##### Data extract

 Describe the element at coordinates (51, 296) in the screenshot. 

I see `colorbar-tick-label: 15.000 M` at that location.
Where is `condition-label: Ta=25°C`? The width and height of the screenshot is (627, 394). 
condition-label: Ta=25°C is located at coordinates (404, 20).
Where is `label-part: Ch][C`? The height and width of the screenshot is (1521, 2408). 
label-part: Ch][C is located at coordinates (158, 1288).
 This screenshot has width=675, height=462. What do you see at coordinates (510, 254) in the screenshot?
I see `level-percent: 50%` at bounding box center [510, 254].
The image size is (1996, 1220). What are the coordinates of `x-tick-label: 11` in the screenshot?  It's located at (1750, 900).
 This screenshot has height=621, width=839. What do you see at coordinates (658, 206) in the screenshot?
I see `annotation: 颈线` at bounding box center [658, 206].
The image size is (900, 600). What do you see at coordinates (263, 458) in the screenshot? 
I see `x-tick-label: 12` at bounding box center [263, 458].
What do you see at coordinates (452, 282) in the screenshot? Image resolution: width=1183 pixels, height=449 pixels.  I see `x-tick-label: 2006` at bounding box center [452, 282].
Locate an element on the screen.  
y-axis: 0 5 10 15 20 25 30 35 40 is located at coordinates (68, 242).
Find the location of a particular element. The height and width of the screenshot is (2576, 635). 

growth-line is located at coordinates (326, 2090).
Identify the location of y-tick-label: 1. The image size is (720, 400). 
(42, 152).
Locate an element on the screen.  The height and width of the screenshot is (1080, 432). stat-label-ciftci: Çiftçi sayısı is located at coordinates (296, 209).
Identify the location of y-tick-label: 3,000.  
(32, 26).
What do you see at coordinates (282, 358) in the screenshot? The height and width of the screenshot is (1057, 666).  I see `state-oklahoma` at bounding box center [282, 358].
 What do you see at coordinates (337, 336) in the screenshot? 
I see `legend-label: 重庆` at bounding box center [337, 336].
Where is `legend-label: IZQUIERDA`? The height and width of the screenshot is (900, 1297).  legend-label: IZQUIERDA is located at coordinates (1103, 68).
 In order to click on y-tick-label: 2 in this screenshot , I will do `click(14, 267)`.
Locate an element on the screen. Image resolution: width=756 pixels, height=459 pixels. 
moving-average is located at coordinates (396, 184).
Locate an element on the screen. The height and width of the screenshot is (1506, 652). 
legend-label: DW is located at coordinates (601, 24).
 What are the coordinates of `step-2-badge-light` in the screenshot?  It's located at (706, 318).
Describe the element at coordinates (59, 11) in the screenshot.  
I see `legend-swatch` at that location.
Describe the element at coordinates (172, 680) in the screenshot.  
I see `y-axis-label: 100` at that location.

##########

About this task: Reproduce word for word the entries above, starting with the first line and continuing through the line that contains "center [510, 254].", with that final line included.

Answer space:
 Describe the element at coordinates (51, 296) in the screenshot. 

I see `colorbar-tick-label: 15.000 M` at that location.
Where is `condition-label: Ta=25°C`? The width and height of the screenshot is (627, 394). 
condition-label: Ta=25°C is located at coordinates (404, 20).
Where is `label-part: Ch][C`? The height and width of the screenshot is (1521, 2408). 
label-part: Ch][C is located at coordinates (158, 1288).
 This screenshot has width=675, height=462. What do you see at coordinates (510, 254) in the screenshot?
I see `level-percent: 50%` at bounding box center [510, 254].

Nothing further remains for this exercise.